Text segment Block Start

Extinct order of molluscs

The Tarphycerida were the first of the coiled cephalopods, found in marine sediments from the Lower Ordovician (middle and upper Canad) to the Middle Devonian. Some, such as Aphetoceras and Estonioceras, are loosely coiled and gyroconic; others, such as Campbelloceras, Tarphyceras, and Trocholites, are tightly coiled, but evolute with all whorls showing. The body chamber of tarphycerids is typically long and tubular, as much as half the length of the containing whorl in most, greater than in the Silurian Ophidioceratidae.
The Tarphycerida evolved from the elongated, compressed, exogastric Bassleroceratidae, probably Bassleroceras, around the end of the Gasconadian through forms like Aphetoceras. Close coiling developed rather quickly, and both gyroconic and evolute forms are found in the early middle Canadian.

Tarphycerids tend to uncoil in the late mature stage of their growth, indicating they settled into a benthic lifestyle as they became older. Younger, wholly coiled forms were probably more active, nektobenthic, certainly more maneuverable.

==Composition and taxonomy==
The Tarphycerida comprise three phylogenetically related groups of families. They are: the tarphyceratid group consisting of the Estonioceratidae, Tarphyceratidae, Trocholitidae, and Ophidioceratidae; the barradeoceratid group, derived from Centrotarphyceras, consisting of the Barrandeoceratidae, Bickmoritidae, Nephriticeratidae, and Uranoceratidae; and the plectoceratid group, derived from Campbelloceras, consisting of the Plectoceratidae, Lechritrochoceratidae, and Apsidoceratidae.

The tarphyceratids comprise the Tarphycerida of the Treatise on Invertebrate Paleontology Part K to which Flower added the ancestral Bassleroceratidae. The Estonioceratidae, Tarphyceratidae, and Trocholitidae are primitive forms characterized by siphuncles with thick-walled connecting rings. The Ophidioceratidae are derived offshoots.

The barrandeoceratid and plectoceratid families were once combined in the Barrandeocerida, determined to be invalid due to having multiple ancestors in the Tarphyceriatidae and therefore abandoned. The common characteristic of these forms is the thin-walled connecting rings in their siphuncles.

Text segment Block End
Dataset Block Start

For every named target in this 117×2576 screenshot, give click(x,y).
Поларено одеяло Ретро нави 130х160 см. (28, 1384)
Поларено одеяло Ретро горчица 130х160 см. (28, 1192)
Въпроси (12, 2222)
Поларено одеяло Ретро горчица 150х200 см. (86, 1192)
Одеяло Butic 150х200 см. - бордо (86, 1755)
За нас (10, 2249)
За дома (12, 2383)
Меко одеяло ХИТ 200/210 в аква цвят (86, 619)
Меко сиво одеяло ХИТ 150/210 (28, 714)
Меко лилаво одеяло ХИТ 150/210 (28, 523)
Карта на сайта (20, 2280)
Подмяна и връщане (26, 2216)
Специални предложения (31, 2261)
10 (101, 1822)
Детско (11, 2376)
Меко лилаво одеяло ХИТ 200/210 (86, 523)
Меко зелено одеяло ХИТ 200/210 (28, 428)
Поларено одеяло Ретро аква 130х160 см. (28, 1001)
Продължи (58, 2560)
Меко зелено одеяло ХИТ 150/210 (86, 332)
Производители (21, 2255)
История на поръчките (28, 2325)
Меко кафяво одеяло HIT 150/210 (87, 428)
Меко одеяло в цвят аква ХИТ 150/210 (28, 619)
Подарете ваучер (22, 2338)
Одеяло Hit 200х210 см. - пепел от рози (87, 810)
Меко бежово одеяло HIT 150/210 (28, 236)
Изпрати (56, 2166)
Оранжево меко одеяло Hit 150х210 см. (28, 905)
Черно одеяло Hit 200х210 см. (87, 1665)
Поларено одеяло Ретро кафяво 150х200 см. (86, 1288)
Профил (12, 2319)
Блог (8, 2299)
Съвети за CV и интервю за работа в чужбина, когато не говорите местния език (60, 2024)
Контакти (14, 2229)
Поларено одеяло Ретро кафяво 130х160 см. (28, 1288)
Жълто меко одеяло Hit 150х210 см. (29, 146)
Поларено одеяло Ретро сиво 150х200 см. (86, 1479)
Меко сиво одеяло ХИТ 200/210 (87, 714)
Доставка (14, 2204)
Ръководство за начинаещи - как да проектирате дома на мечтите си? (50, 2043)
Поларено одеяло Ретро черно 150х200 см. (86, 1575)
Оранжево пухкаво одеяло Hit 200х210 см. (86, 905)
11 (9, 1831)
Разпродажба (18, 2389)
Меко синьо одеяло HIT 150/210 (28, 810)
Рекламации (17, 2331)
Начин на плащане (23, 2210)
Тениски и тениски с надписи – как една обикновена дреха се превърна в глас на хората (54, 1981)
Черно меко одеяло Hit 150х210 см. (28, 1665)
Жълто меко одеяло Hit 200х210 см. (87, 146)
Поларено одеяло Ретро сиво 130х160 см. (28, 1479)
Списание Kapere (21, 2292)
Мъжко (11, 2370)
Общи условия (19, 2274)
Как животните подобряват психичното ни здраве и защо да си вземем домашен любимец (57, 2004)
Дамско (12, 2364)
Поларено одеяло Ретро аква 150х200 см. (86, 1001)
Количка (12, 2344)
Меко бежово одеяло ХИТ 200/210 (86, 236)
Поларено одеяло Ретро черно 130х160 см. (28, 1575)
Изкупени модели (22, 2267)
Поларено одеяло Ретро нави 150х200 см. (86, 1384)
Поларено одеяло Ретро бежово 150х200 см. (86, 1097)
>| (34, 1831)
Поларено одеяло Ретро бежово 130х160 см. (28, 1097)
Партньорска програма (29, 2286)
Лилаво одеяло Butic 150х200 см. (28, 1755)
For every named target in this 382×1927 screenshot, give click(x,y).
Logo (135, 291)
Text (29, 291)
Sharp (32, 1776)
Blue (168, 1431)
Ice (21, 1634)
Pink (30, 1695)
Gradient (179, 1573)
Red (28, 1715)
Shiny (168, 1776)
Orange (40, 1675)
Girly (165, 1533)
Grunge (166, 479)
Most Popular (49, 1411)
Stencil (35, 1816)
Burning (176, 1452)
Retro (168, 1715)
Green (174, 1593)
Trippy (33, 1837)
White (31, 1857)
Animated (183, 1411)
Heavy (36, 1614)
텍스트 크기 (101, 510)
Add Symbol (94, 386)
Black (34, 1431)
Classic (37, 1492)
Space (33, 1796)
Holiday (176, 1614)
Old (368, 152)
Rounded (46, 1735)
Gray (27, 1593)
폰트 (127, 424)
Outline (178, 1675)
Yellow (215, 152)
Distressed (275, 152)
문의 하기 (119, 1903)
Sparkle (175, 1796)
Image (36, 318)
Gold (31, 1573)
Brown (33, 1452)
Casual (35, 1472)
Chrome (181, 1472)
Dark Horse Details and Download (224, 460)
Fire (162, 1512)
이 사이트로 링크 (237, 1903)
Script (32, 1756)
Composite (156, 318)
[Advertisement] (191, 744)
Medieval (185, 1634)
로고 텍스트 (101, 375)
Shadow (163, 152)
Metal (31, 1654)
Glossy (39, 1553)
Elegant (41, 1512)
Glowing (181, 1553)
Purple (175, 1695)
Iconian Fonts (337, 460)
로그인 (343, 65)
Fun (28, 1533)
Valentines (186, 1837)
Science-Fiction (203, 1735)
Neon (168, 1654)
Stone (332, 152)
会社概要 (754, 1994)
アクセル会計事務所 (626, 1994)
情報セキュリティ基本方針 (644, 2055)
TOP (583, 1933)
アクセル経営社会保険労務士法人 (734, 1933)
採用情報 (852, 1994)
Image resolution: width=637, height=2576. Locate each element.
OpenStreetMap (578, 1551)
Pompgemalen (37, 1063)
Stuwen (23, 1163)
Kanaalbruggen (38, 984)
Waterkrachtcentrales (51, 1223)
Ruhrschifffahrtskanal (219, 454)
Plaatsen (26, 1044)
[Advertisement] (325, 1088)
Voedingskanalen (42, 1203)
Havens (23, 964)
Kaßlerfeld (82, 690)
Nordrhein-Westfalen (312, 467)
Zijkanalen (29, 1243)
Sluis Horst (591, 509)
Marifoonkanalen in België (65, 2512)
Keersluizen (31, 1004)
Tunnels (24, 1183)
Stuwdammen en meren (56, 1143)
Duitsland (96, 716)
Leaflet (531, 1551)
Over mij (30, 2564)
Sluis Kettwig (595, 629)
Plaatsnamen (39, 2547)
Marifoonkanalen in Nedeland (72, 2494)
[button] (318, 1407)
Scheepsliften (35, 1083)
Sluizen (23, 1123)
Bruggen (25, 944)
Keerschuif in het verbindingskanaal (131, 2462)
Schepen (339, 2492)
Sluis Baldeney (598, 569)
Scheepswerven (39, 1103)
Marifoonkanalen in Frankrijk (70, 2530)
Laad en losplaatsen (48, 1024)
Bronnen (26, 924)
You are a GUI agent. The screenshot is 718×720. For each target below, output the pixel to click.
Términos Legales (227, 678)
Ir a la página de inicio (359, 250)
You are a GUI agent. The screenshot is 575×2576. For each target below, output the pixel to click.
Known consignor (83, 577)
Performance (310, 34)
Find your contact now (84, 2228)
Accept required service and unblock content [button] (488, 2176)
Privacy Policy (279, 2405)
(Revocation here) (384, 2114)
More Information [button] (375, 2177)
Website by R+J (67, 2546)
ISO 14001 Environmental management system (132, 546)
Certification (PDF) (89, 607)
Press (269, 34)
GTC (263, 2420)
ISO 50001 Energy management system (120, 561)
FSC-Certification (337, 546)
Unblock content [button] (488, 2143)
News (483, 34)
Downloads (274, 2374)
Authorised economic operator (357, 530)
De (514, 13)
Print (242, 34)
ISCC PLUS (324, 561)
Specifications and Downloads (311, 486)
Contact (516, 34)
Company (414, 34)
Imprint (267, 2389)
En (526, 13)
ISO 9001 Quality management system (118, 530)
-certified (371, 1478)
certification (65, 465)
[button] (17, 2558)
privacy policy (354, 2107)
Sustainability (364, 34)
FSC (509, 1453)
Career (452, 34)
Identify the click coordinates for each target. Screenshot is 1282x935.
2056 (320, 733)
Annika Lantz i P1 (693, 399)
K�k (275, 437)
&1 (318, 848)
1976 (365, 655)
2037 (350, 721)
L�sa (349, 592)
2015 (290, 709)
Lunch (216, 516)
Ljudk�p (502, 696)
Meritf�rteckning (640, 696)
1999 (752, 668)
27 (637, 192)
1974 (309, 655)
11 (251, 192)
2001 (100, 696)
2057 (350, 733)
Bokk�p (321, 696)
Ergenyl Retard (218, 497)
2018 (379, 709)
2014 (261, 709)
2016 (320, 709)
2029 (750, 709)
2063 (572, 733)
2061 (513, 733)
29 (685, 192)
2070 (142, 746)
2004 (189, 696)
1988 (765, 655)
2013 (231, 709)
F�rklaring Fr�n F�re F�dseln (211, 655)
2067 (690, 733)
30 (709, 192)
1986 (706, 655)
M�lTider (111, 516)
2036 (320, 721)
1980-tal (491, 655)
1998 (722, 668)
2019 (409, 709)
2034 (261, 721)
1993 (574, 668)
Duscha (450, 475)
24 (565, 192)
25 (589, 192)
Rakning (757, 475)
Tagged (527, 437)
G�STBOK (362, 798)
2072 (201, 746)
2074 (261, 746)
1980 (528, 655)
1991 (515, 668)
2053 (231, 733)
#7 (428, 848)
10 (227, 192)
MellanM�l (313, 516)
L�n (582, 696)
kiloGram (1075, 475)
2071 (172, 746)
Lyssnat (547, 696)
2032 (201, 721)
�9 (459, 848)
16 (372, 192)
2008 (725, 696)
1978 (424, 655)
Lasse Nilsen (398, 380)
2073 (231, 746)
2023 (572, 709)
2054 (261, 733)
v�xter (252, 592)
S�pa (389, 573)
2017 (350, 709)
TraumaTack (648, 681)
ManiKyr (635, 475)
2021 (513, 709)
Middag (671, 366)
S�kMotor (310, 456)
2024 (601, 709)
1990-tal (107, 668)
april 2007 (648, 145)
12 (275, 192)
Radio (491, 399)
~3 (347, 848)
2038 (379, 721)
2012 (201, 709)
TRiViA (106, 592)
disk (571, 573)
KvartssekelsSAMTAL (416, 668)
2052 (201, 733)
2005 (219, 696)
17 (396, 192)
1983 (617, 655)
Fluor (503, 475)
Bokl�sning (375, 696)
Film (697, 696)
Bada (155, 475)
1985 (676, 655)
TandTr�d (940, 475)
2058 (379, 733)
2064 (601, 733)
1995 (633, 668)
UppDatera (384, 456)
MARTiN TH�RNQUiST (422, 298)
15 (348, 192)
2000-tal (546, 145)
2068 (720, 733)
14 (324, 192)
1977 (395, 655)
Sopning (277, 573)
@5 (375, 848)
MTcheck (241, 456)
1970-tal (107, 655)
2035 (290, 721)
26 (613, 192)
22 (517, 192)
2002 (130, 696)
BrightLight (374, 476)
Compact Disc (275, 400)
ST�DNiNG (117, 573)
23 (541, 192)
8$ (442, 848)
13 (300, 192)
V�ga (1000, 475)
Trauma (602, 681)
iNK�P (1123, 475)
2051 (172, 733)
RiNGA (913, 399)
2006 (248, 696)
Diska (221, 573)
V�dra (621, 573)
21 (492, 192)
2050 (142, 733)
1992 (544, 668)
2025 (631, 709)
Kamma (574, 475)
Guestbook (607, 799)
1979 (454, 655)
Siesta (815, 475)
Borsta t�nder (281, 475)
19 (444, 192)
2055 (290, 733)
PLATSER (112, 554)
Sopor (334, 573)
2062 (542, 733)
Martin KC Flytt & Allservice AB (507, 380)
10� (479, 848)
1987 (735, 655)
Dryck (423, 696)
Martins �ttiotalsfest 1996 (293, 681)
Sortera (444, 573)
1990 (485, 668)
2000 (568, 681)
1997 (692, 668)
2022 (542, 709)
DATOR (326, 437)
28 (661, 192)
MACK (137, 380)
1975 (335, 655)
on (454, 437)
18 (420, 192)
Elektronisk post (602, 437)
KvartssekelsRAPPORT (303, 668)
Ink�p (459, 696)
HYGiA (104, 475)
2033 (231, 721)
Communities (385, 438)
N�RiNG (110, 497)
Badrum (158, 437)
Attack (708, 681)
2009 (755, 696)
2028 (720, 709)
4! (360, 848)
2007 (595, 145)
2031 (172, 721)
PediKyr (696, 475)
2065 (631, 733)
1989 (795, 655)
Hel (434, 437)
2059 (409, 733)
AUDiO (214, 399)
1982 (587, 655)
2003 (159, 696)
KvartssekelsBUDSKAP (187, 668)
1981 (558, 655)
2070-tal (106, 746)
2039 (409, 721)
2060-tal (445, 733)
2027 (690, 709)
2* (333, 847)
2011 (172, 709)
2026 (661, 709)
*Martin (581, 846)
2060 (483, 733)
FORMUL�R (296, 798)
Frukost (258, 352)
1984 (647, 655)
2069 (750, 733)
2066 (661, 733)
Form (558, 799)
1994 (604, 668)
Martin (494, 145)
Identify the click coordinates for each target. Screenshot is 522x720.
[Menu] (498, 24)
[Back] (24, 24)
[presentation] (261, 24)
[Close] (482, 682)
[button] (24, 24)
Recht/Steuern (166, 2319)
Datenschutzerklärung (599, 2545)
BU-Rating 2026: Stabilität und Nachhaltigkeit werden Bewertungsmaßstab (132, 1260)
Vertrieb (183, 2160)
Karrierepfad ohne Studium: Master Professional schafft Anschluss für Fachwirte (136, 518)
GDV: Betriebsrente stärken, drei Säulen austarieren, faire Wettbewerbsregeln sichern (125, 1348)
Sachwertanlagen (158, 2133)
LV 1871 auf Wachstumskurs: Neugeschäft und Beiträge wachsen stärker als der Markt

Dataset Block End

- [What the task asks]:
Pick up the Tarphycerida article where it ends and continue it. The records come from a different source than the text on the Tarphycerida.

- [Answer box]:
A 1988 classification divides the Tarphycerida into suborders Tarphycerina and Barrandeocerina, which were previously defined as separate orders.

== Broader relationships==

Tarphycerids are more closely related to the diverse Oncocerida, through the ancestral Bassleroceratidae in the Lower Ordovician, than to the other nautiloid orders. The Oncocerida, in turn, gave rise to the Nautilida which include the recent Nautilus and Allonautilus. This puts the Tarphycerida in the broad group that includes the nautilids. It makes them also separate from the groups that include the Discosorida, Actinocerida, Endocerida, and Orthocerida, and from the superficially similar Ammonoidea.

==Tarphycerid biology==

The tarphycerid animal must have been rather elongated, like squid, although no close relationship is implied. Either that or it was able to retreat deep into its portable lair. As for whatever arms or tentacles they may have had, no indication has been found. They probably went through two stages, first a younger more active and swimming stage with simple coiled shells, followed by a less active, bottom-dwelling stage with shells that diverge during which they mated and produced, probably a single litter of young, like the modern but unrelated coleoids.